1. Field of the Invention
The present invention relates to a lever support structure for a lever-type connector which can be connected by use of the leverage of a lever.
2. Description of the Prior Art
The lever-type connector is advantageous in that the connection and removal thereof can be executed with a small force and, especially, it is often applied to a multipole connector which has 20 poles or more. The basic principle of the lever-type connector utilizes the leverage action of a lever and, as a structure for the lever-type connector, for example, there is known such a structure as shown in FIG. 7. On the left in FIG. 7, there is shown a female connector housing 1 which stores therein a large number of female terminals (not shown), while on the right there is shown a male connector housing 2 which stores therein a large number of male terminals and includes a hood portion 2a for receiving the female connector housing 1. While cam receiving pins 3 are respectively provided on the right and left side wall portions of the female connector housing 1, on the right and left side walls of a hood portion 2a of the male connector housing 2, there are formed slits 4 respectively for receiving the cam receiving pins 3.
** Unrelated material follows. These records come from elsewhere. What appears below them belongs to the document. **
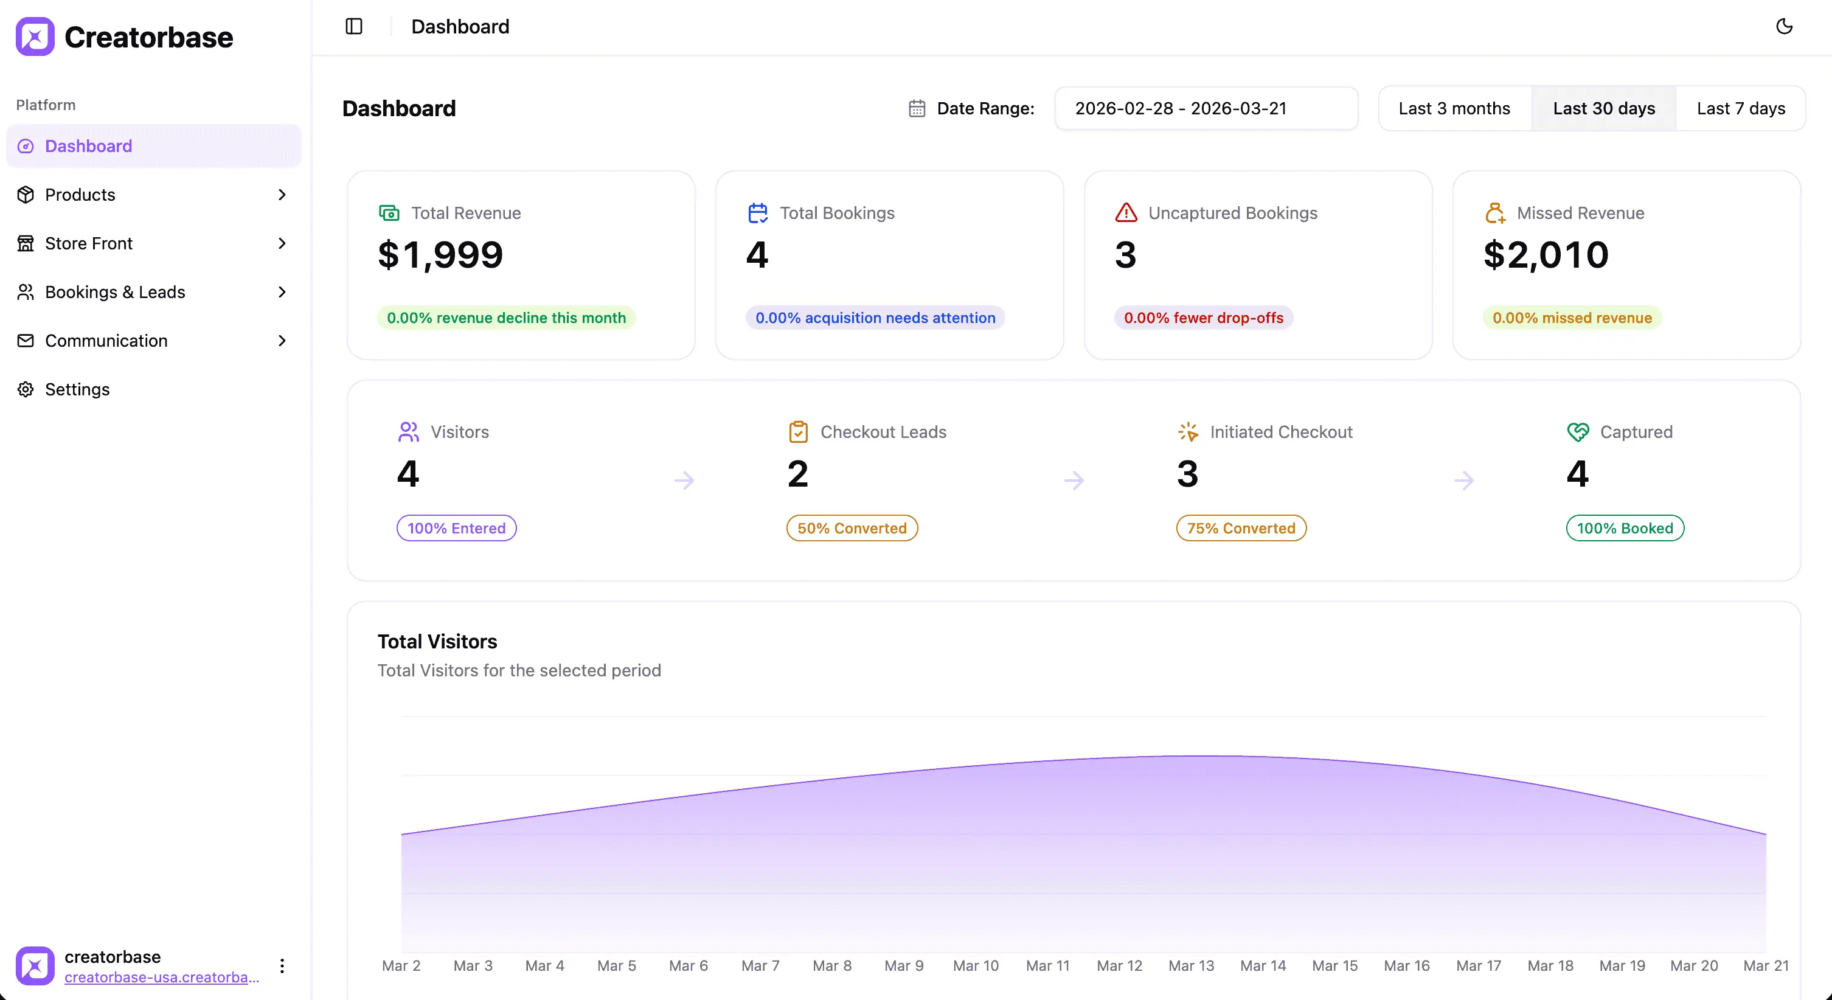Open account options three-dot menu

click(282, 965)
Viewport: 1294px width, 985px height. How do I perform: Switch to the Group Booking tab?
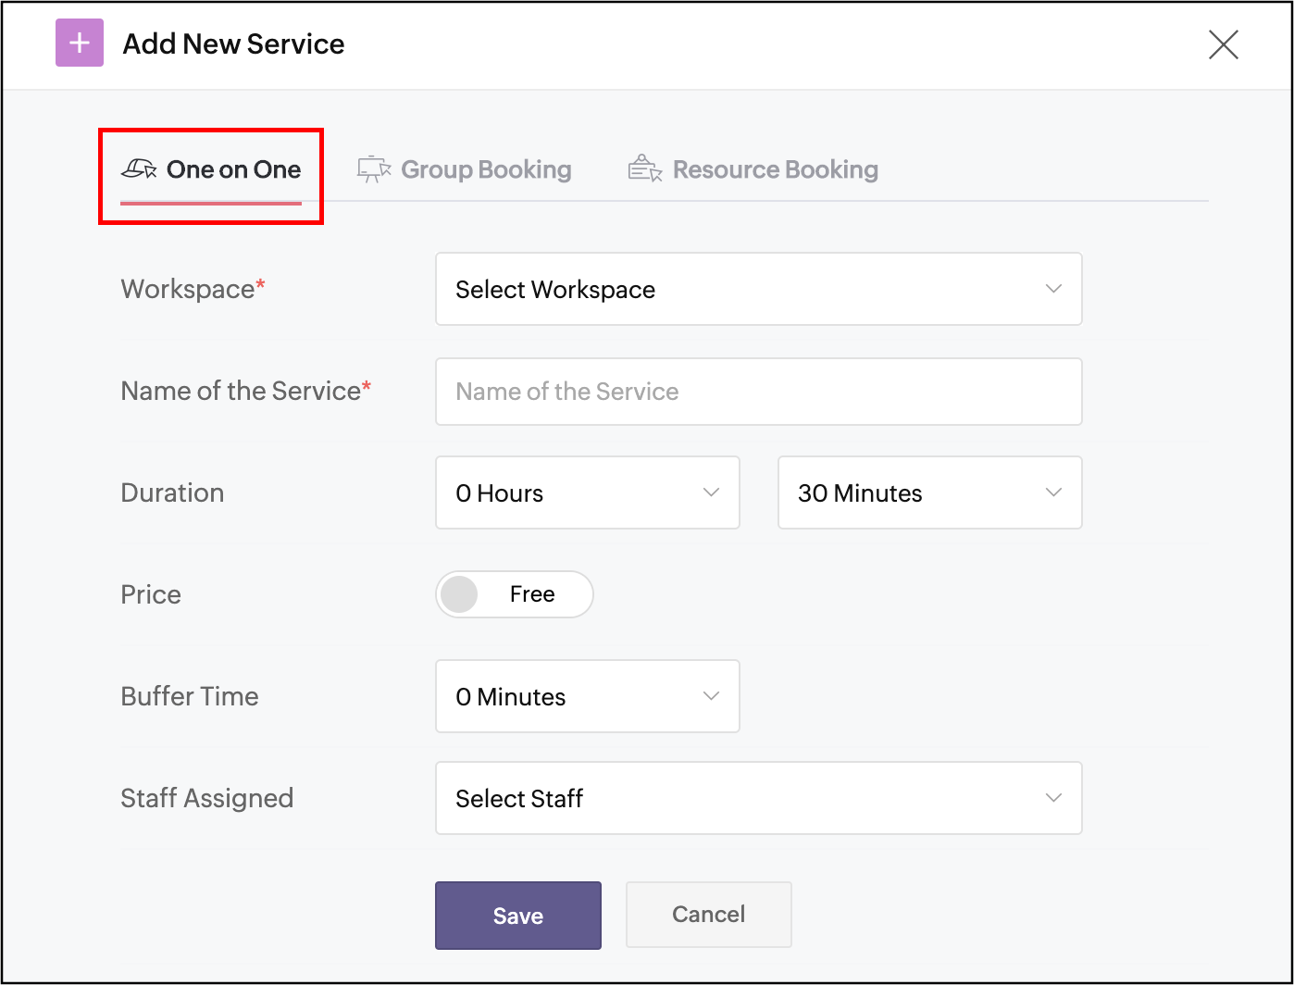coord(485,169)
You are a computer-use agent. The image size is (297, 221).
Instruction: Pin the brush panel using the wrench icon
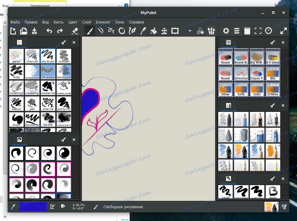tap(64, 42)
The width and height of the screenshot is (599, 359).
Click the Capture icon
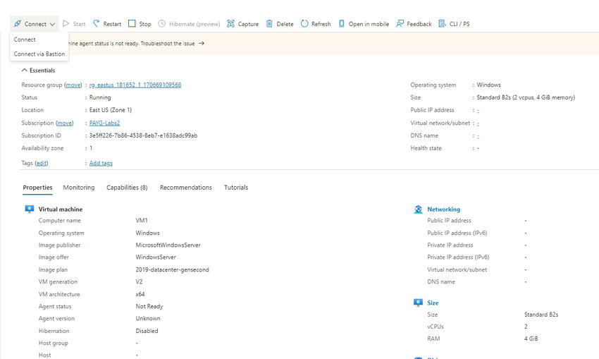coord(231,24)
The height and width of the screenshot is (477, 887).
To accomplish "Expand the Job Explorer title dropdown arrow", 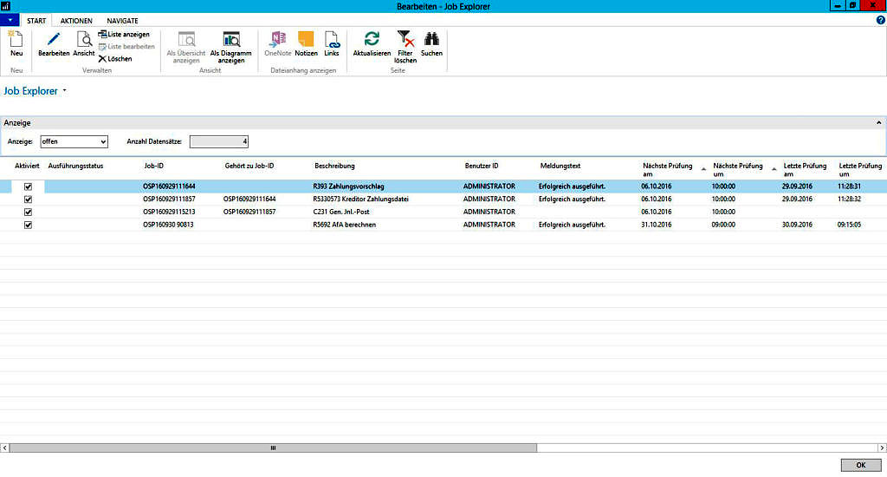I will (65, 90).
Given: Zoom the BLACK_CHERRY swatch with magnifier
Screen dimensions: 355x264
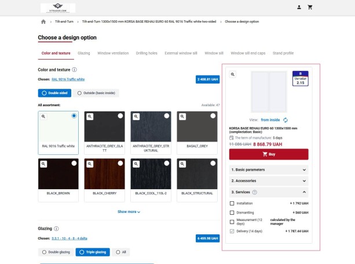Looking at the screenshot, I should (x=89, y=163).
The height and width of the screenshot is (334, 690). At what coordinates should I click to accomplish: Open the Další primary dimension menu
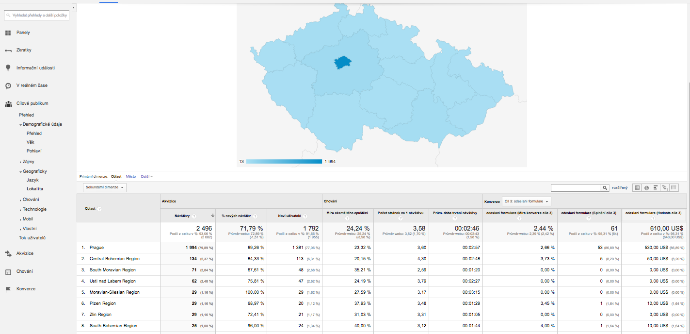pos(146,176)
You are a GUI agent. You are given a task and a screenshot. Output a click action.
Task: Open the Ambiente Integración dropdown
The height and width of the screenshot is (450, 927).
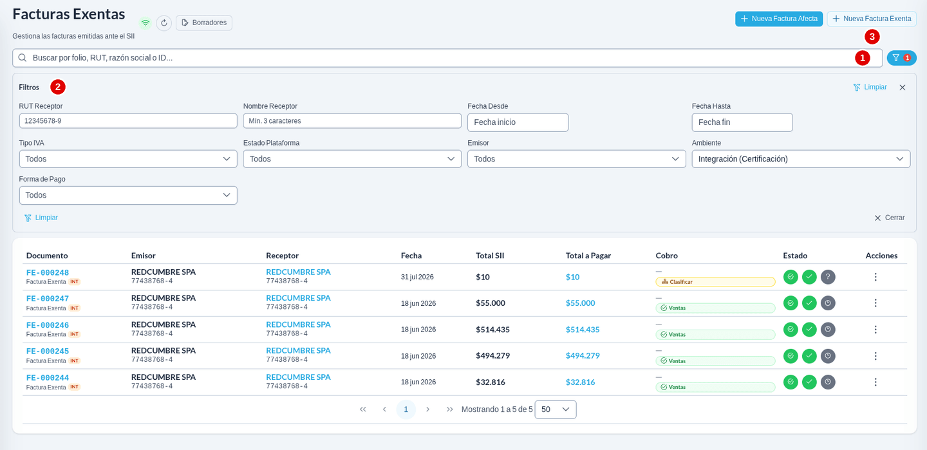(801, 159)
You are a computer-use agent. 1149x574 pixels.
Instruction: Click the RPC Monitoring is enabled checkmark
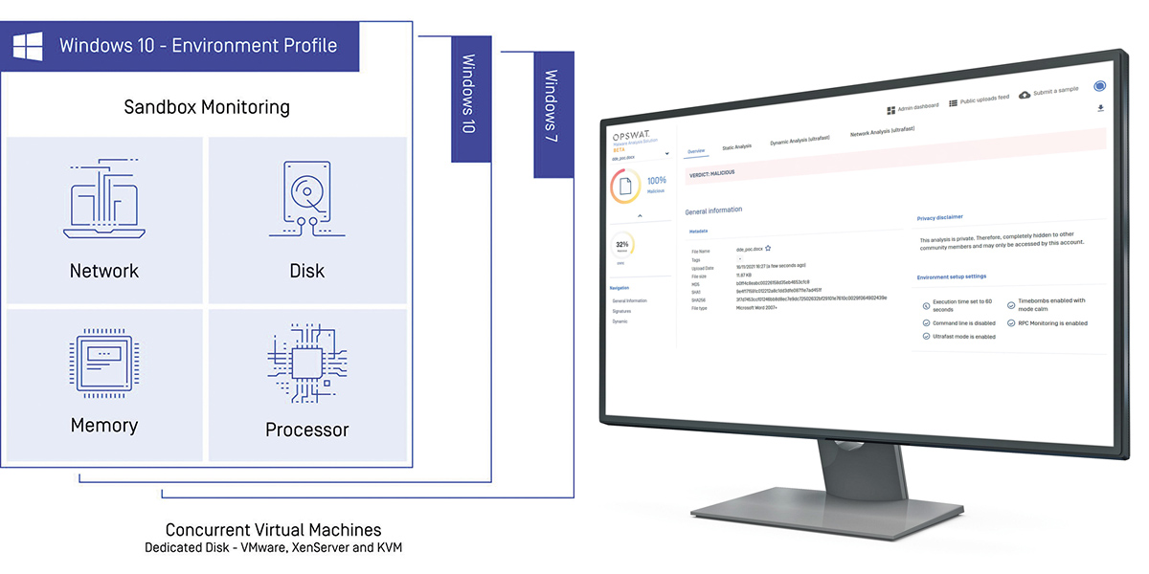click(1010, 322)
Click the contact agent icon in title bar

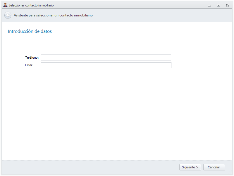(5, 5)
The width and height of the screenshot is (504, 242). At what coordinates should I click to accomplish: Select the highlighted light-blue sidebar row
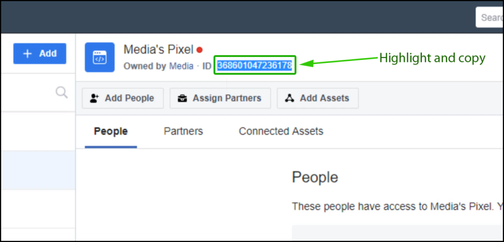click(x=37, y=170)
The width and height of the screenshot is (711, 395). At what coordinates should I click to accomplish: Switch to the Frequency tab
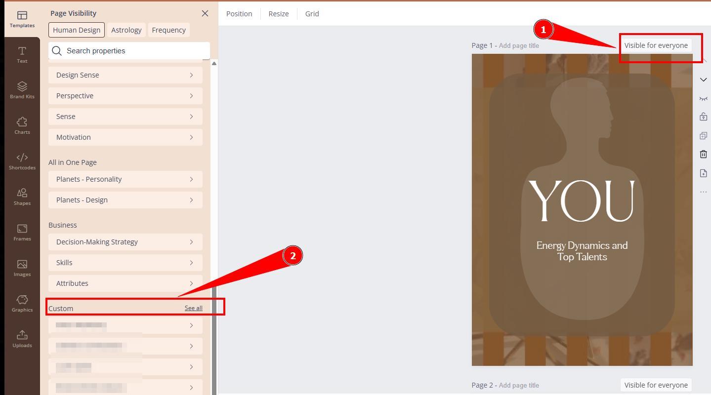tap(168, 30)
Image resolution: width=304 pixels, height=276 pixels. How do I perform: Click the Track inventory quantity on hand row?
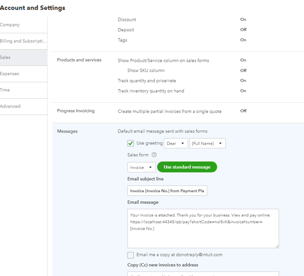coord(151,91)
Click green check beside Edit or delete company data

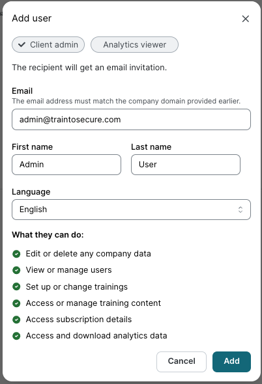16,254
Also, a U-shaped lever 5 is rotatably mounted to the male connector housing 2. A structure for mounting the lever 5 to the male connector housing 2 is arranged such that a pair of lever support shafts 2b are projected from the right and left wall portions of the male connector housing 2, two circular bearing holes 5a are respectively formed in the right and left side portions of the lever 5 and, as shown in FIG. 7, the lever support shafts 2b are inserted through the two bearing holes 5a of the lever 5, respectively.
On the back surface of the lever 5, there are formed two cam grooves 6 which are respectively engageable with the cam receiving pins 3. The cam grooves 6 are connected in communication with slits 4 when the lever 5 is held at such position as shown in FIG. 7. If the female connector housing 1 is inserted into the hood portion 2a of the male connector housing 2 and the lever 5 is rotated in a direction of an arrow shown in FIG. 7, then the cam grooves 6 of the lever 5 allows the cam receiving pins 3 and thus the female connector housing 1 to advance deeply into the hood portion 2a of the male connector housing 2, which completes the connection between the male and female connectors.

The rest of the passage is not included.